Very technical!  I spread mine with a piece of an old credit card about 1cm wide if you get my meaning, I put 3 very small amounts at one end of the GPU left, right and middle and then spread evenly and thinly across the chip.


----------



## Ketxxx (Nov 12, 2007)

Very thin layer of compound one side of the core, then spread with a credit card, works a charm for me.


----------



## panchoman (Nov 12, 2007)

i put a regular amount of as5, use the cooler to smoosh it and then move the cooler around to spread it evenly, and then i take all the as5 on the cooler and wipe it off, leaving a very thiny & well spread amount of as5.


----------



## trt740 (Nov 12, 2007)

Tatty_One said:


> Trt.....was that S1 easy to fit m8???



It fit like it was made for the 8800 gt it appears the 8800 gt is made on simliar PCB as the 7900 gtx and 8600 gt and almost all the coolers that  fit them fit the 8800 gt.


----------



## trt740 (Nov 12, 2007)

panchoman said:


> i put a regular amount of as5, use the cooler to smoosh it and then move the cooler around to spread it evenly, and then i take all the as5 on the cooler and wipe it off, leaving a very thiny & well spread amount of as5.



I know but even doing it twice and lapping the heatsink the MX1 that came with it is still 3 degrees cooler.


----------



## panchoman (Nov 12, 2007)

that interesting, but then again as5 was meant for stuff like cpus.. you want to use ceramique for video cards and stuff.


----------



## sneekypeet (Nov 12, 2007)

http://www.coolermaster.com/products/product.php?act=detail&tbcate=152&id=284

Looking up the SLI/Crossfire version for another member led me to this and I thought of this thread. Reminds me of the ATI toxic series coolers. States it has a universal mount for GPU and CPU . No positive link to a fit tho!


----------



## trt740 (Nov 12, 2007)

panchoman said:


> that interesting, but then again as5 was meant for stuff like cpus.. you want to use ceramique for video cards and stuff.



It says it's none conductive but that you still should keep it away from electric connection so it should be fine.


----------



## mas0n (Nov 12, 2007)

The Thermaltake DuOrb works on the 8800GT, but you have to use the 7900 mounting instructions. 

My own results:

Stock cooler & Stock Speeds: 62/80
Stock Cooler & 700/999: 63/90

DuOrb & Stock speeds: 41/52
DuOrb & 771/999: 43/56


----------



## trt740 (Nov 12, 2007)

mas0n said:


> The Thermaltake DuOrb works on the 8800GT, but you have to use the 7900 mounting instructions.
> 
> My own results:
> 
> ...




Thx for posting please post a pick of it on your card my accelero s1 performs slightly better than that. Mine  overclocked now that I changed the heat past won't go over 47c no matter what clock I run with AS-5 on the heatsink and idles at 34c ,but with Arctic Coolers MX1  thermal paste that came with the accelero s1 it wouldn't go over 44c. I shouldn't have changed it. Also download ati tool and run that clock and test for artifacting i bet that clock 771 is not truely stable. I can run mine at those speeds but not without artifacting check and see I bet I'm right.

Exercise data:
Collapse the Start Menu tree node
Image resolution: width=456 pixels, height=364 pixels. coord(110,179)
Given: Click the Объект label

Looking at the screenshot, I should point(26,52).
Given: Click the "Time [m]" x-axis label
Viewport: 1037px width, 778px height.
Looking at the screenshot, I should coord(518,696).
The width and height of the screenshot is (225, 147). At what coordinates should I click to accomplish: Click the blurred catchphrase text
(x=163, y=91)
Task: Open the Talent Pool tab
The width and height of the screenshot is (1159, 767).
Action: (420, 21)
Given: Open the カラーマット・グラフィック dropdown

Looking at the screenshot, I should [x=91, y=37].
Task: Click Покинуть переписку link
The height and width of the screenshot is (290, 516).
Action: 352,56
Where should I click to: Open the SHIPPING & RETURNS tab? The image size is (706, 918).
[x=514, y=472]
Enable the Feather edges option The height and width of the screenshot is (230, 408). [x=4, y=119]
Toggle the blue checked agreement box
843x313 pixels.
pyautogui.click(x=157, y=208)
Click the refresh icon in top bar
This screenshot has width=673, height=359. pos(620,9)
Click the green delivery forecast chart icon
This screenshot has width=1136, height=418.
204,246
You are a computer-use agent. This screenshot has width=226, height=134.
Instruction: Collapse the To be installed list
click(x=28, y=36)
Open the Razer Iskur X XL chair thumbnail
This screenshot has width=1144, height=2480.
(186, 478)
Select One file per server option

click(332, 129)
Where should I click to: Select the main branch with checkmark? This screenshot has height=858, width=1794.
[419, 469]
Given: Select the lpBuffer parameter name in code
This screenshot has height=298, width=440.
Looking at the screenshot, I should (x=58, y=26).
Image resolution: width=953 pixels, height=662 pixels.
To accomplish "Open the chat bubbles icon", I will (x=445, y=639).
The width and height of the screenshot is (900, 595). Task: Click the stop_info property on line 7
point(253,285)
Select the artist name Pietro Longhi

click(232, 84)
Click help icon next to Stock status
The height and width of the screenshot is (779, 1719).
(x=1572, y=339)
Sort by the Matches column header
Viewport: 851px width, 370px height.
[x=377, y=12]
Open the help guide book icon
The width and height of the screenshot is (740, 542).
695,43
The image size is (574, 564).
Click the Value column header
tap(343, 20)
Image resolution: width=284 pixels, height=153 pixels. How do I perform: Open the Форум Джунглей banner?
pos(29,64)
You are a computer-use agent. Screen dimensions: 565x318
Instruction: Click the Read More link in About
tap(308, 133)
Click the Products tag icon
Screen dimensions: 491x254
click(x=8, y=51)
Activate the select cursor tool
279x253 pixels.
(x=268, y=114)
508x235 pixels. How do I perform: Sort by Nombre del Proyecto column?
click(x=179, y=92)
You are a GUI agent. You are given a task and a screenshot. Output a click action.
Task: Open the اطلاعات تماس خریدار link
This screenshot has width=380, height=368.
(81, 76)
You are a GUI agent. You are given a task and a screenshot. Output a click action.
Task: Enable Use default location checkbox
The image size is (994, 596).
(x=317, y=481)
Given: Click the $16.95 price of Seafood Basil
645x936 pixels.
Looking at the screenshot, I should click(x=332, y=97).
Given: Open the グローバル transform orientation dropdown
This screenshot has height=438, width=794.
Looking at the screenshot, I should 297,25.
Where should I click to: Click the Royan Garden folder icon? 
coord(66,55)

Tasks to perform:
• 1. In the forum thread, which mounting instructions must be followed to fit the Thermaltake DuOrb on the 8800GT?
• 2. Return the forum thread's wording unchanged, starting with the words "## sneekypeet (Nov" and stopping after "to a fit tho!".

Problem solutions:
• 1. The 7900 mounting instructions.

• 2.
## sneekypeet (Nov 12, 2007)

http://www.coolermaster.com/products/product.php?act=detail&tbcate=152&id=284

Looking up the SLI/Crossfire version for another member led me to this and I thought of this thread. Reminds me of the ATI toxic series coolers. States it has a universal mount for GPU and CPU . No positive link to a fit tho!